Ever since 2011 the United States said it reserved the right to retaliate with military force against a cyberattack from a hostile state.
The rare warning of an active Chinese spying operation has prompted a reaction from a number of cyber security specialists.
Sylvain Cortes, VP strategy at cybersecurity services specialist Hackuity for example noted that threat actors such as Volt Typhoon thrive on exploiting zero-day vulnerabilities due to the lack of knowledge around them.
“Persistent threat actors such as ‘Volt Typhoon’, which have been acting against critical national infrastructure since 2021 according to Microsoft, thrive on the exploitation of zero-day vulnerabilities and the lack of knowledge around them,” said Cortes.
“There are a variety of reasons for nation-state driven attacks such as ‘Volt Typhoon’, but mainly their attacks are designed to cause minimum noise and maximum disruption, until it’s too late and an attack is fully underway,” said Cortes.
“To maximise preventative measures, organisations must develop a routine of vulnerability scanning to stay one step ahead of attackers,” Cortes advised. “What’s more, running standard audits of your internal system to locate critical access points in a timely manner will increase your chances of spotting unusual activity amongst your users.”
Meanwhile Simon Chassar, CRO at Claroty, a cybersecurity company that protects industrial control networks from cyberattacks, has warned that protecting critical industries poses a unique challenge.
“Microsoft’s recent announcement about Chinese hacking group Volt Typhoon, underscores the growing concern over cyber threats to critical infrastructure,” said Chassar. “This issue demands immediate action from organisations and governments to safeguard our society.”
“Protecting these environments poses a unique challenge, requiring in-depth expertise in the protocols and networks specific to these systems, which traditional IT cyber tools and threat monitoring lack,” said Chassar. “These tools rely on signature-based threat alerts like Yara and Snort, providing limited information on assets and anomaly detection.”

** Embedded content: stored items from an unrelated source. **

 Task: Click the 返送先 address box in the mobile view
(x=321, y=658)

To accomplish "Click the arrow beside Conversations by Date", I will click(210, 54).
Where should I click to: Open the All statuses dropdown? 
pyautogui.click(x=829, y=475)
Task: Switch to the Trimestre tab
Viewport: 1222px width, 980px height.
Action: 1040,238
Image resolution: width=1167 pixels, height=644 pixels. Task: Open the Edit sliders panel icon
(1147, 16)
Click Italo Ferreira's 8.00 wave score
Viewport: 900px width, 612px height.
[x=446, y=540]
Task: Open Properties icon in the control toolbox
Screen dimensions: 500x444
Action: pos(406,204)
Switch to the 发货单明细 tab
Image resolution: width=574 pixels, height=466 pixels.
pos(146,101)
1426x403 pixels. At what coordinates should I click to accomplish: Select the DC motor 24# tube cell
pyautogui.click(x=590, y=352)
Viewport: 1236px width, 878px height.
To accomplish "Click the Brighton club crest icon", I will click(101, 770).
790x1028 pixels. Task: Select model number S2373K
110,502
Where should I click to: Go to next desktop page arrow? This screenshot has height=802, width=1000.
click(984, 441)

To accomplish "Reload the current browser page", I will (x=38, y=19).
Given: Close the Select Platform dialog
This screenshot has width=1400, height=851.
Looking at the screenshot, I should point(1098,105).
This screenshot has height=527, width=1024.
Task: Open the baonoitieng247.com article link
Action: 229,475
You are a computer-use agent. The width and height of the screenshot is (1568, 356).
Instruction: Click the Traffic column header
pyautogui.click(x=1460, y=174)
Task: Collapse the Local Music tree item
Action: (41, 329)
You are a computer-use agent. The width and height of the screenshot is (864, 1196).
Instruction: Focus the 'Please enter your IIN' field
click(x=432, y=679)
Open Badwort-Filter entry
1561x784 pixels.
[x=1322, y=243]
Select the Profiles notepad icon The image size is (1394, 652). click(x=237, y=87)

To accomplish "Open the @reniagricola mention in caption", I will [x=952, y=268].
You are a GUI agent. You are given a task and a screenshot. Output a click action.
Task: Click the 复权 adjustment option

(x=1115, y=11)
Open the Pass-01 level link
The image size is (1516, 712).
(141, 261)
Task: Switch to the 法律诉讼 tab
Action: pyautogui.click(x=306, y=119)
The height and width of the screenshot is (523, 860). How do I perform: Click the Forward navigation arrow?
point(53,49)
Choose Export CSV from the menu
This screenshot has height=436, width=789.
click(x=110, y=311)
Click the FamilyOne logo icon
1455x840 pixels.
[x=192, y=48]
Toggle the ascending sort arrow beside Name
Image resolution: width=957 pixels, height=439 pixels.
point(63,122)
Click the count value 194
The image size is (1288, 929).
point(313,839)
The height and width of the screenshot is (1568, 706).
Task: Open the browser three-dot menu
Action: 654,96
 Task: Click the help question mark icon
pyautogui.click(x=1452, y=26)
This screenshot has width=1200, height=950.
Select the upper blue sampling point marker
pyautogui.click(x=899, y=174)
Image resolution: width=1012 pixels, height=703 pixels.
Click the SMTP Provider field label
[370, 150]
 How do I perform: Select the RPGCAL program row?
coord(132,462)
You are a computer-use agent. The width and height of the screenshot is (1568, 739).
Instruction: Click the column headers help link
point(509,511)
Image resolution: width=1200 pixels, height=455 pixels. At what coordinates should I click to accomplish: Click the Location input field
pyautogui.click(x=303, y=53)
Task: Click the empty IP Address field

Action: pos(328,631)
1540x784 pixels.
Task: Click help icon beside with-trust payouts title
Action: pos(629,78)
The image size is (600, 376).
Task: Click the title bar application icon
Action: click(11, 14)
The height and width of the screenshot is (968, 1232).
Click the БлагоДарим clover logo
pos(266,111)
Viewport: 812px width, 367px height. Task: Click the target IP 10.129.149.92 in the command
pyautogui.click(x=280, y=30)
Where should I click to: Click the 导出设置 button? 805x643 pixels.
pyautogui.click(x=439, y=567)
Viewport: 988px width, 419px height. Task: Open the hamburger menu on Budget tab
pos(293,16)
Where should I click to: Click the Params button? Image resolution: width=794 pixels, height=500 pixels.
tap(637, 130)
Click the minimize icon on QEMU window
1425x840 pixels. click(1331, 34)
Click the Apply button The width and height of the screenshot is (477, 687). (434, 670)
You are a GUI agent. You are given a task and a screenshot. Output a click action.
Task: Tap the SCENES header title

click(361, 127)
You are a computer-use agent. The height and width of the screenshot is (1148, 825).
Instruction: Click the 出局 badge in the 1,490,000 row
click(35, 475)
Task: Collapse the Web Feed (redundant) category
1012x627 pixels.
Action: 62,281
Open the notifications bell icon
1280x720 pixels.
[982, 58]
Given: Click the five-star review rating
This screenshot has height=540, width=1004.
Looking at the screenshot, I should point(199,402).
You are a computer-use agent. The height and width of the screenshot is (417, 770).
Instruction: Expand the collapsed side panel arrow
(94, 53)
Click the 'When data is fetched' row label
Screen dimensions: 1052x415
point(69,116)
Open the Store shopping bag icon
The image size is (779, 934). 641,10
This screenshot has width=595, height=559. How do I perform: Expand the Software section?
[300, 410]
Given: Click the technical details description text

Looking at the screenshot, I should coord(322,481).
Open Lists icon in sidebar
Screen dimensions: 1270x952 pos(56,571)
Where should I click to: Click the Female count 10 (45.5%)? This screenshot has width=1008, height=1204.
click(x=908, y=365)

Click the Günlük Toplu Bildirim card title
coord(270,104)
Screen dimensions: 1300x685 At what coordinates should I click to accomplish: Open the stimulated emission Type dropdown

“To address this, specialised OT and ICS cyber technology vendors are crucial, possessing the ability to identify assets, understand known exploits, and monitor anomaly behaviours through issuing actionable alerts during intrusions,” said Chassar.
“Implementing network policy segmentation is vital in preventing wider impacts and aiding containment through proactive defence strategies,” Chassar concluded. “This allows critical infrastructure organisations to continue operations whilst quickly addressing malicious activities through specialised OT Cyber toolsets and playbooks. By adopting these measures, organisations and governments can ensure the safety and uninterrupted operations of vital systems.”